Copy each item below word for word, leaving out the pictures.

######

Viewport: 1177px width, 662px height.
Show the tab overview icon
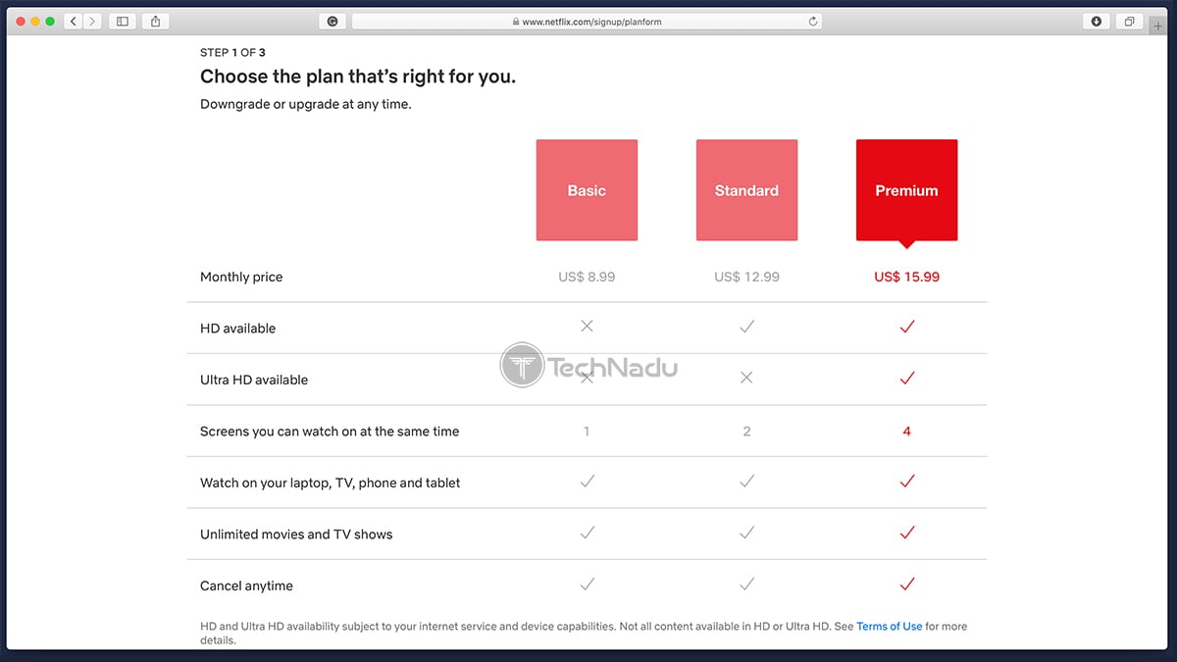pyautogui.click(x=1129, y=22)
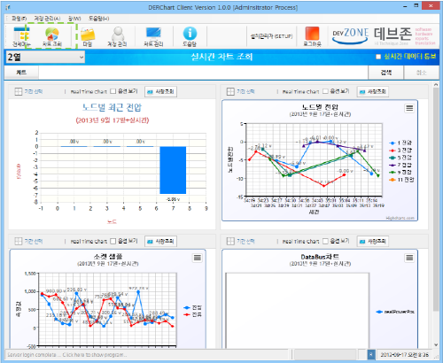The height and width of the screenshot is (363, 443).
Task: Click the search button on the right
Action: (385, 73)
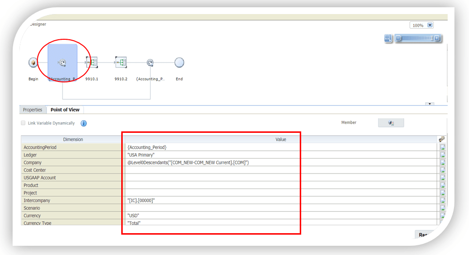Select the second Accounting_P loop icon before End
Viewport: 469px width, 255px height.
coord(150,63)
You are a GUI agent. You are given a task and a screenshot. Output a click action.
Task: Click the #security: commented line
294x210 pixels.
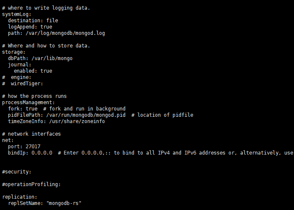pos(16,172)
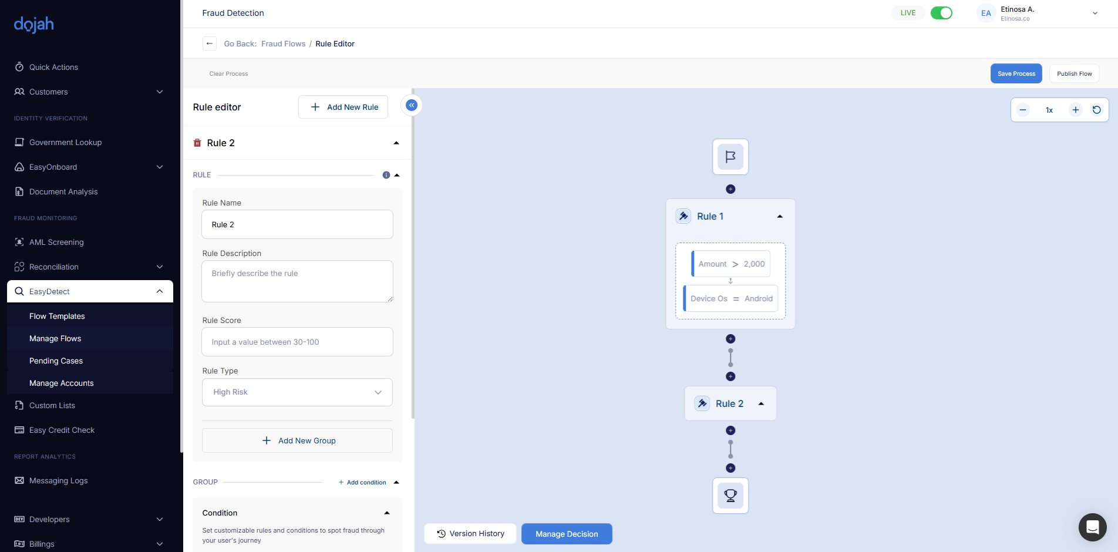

######

TASK ANSWER:
Viewport: 1177px width, 662px height.
Show the tab overview icon
pyautogui.click(x=1129, y=22)
The height and width of the screenshot is (363, 443).
Task: Click the search button on the right
Action: (385, 73)
Select the second Accounting_P loop icon before End
Viewport: 469px width, 255px height.
coord(150,63)
You are a GUI agent. You are given a task and a screenshot. Output a click action.
Task: Click the #security: commented line
294x210 pixels.
pos(16,172)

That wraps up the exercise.